▶ TASK INPUT
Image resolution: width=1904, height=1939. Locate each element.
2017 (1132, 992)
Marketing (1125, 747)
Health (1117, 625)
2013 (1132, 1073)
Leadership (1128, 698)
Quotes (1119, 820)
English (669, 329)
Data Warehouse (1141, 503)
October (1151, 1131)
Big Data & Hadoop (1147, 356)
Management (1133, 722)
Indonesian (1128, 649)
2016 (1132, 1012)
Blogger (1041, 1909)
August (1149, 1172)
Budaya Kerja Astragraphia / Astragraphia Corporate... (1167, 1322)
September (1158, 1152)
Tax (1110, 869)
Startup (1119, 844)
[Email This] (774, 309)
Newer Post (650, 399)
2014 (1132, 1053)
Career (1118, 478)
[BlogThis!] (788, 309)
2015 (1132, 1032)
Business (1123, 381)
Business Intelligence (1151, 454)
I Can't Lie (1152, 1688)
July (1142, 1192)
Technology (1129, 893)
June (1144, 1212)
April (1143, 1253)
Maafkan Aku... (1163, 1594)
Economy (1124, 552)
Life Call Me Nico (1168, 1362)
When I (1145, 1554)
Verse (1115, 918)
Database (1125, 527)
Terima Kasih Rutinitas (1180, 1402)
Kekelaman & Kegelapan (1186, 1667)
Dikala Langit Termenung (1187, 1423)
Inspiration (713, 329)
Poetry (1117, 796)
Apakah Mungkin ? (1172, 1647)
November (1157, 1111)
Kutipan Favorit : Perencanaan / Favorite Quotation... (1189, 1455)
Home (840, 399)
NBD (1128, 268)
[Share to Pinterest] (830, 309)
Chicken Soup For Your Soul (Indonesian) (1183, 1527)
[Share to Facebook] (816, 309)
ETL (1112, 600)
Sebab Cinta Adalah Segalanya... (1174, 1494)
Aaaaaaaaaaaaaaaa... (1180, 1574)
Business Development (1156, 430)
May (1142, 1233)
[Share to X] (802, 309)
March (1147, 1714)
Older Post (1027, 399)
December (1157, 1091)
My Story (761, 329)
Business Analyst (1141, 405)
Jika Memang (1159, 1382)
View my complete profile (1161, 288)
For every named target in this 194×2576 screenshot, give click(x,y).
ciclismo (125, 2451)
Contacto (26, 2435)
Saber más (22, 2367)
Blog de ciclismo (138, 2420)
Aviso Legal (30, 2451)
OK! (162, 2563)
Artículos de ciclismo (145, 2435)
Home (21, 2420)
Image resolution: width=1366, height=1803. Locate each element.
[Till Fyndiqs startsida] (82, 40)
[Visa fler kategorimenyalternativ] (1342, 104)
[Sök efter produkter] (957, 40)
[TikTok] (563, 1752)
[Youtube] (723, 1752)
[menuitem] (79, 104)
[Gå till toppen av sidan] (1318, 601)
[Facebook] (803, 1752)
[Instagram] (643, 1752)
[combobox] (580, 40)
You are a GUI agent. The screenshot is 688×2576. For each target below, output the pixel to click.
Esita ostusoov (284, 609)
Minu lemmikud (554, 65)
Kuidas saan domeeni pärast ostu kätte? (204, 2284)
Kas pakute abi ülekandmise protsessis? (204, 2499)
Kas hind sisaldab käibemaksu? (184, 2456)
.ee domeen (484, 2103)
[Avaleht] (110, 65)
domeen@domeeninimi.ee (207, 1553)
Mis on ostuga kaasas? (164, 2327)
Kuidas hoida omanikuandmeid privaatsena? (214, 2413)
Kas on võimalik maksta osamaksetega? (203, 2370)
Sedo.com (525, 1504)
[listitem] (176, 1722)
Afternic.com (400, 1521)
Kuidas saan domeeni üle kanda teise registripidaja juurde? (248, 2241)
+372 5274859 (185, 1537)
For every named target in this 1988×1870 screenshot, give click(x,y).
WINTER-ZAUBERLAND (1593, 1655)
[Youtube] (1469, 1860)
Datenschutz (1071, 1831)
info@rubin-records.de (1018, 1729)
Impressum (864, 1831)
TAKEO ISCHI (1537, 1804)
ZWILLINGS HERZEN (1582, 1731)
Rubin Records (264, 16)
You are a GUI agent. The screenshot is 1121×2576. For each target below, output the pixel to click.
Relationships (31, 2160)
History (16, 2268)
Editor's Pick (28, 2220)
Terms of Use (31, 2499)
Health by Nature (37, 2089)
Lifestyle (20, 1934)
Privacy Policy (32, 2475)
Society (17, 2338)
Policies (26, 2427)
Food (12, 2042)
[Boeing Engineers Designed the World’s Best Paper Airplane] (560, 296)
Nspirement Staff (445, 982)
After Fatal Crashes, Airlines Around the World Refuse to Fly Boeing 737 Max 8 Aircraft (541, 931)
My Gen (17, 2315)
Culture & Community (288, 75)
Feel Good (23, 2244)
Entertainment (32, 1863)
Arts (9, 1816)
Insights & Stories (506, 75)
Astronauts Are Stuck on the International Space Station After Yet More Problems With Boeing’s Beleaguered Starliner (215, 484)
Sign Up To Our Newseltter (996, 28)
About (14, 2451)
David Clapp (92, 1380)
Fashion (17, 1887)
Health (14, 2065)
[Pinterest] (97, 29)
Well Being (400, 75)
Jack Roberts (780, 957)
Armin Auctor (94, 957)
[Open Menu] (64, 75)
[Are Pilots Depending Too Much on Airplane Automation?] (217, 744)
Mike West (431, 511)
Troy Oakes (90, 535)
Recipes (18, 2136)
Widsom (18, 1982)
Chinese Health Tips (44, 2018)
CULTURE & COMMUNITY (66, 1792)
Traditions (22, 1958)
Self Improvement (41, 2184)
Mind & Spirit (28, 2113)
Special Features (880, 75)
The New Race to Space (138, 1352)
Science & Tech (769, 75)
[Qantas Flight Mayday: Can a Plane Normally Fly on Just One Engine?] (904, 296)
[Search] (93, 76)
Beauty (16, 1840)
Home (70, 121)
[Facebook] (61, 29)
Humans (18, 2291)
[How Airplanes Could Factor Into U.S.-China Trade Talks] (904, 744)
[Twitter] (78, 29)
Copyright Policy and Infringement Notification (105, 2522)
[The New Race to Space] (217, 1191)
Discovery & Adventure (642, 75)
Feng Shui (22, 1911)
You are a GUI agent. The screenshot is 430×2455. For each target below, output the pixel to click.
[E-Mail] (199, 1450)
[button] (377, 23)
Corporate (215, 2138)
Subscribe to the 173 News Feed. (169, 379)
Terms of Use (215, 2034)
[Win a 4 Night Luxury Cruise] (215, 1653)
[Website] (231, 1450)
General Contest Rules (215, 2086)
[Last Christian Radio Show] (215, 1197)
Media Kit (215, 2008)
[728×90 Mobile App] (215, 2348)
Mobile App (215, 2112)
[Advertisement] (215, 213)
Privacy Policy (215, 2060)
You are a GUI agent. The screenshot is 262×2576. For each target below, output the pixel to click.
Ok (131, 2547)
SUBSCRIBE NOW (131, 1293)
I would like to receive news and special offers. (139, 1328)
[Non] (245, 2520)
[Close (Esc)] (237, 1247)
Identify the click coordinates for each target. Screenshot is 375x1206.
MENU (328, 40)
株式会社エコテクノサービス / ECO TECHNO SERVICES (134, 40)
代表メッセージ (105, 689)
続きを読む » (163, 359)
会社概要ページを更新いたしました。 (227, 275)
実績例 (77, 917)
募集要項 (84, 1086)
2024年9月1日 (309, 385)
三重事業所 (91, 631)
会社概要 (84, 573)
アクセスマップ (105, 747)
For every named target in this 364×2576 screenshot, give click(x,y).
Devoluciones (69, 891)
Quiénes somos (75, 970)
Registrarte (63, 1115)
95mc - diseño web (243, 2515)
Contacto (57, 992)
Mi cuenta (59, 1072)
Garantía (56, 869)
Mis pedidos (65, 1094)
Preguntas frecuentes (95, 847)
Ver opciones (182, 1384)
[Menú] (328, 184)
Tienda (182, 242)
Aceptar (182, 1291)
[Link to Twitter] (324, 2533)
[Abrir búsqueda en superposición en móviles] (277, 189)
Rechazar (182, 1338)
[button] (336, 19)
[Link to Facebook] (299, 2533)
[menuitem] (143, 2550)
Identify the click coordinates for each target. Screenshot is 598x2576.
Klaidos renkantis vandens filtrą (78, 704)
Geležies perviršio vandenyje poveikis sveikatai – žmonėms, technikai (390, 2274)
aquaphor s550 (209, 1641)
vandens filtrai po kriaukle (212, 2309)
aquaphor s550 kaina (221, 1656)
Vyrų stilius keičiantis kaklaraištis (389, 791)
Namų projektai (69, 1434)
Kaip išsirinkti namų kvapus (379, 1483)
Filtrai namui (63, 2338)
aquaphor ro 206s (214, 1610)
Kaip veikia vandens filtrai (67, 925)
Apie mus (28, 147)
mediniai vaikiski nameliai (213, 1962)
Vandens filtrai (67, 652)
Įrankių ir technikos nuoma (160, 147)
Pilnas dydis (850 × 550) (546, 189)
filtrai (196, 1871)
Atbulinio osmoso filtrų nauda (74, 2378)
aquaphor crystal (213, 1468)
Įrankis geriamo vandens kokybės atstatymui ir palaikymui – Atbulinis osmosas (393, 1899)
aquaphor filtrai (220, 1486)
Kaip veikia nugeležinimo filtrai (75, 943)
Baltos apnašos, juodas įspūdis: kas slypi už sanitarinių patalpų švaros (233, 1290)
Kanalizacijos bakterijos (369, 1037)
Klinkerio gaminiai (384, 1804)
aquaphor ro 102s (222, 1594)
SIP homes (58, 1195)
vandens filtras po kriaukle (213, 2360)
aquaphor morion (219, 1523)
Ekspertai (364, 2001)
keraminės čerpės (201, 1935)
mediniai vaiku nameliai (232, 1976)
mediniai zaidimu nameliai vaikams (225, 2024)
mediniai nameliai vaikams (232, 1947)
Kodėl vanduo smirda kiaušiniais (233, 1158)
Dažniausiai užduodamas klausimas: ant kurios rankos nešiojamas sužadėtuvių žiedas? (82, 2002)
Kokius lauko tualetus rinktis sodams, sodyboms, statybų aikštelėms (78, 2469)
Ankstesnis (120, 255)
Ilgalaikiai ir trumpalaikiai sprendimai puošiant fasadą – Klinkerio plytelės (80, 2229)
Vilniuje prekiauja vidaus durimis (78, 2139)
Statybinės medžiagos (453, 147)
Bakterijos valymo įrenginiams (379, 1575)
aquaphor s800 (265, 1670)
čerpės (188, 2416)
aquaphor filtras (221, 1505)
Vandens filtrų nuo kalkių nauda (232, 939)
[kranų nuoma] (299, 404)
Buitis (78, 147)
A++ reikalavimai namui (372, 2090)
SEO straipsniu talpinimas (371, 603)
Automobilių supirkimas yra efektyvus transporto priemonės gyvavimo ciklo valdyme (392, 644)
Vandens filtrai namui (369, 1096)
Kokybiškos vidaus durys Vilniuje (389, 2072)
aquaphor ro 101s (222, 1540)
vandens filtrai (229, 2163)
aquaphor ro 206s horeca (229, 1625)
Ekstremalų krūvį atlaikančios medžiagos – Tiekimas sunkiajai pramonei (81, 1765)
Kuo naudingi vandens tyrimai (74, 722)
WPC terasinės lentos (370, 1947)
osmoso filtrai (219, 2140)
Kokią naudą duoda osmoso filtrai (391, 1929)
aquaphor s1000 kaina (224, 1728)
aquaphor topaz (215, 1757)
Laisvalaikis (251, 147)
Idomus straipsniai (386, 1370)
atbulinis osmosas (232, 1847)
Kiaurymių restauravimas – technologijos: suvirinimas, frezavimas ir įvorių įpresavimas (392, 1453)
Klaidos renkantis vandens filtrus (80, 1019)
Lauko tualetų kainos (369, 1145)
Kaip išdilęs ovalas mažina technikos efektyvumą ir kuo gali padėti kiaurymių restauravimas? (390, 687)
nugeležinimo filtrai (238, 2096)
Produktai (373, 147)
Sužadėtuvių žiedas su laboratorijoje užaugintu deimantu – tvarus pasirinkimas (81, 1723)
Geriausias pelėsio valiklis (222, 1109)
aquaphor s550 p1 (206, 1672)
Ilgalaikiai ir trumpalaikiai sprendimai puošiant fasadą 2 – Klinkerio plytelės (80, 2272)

▶ WHAT YOU WILL DO
Copy whichever lines in the listing above contain the word "kaina".

▶ WRITTEN REPLY
aquaphor s550 kaina (221, 1656)
aquaphor s1000 kaina (224, 1728)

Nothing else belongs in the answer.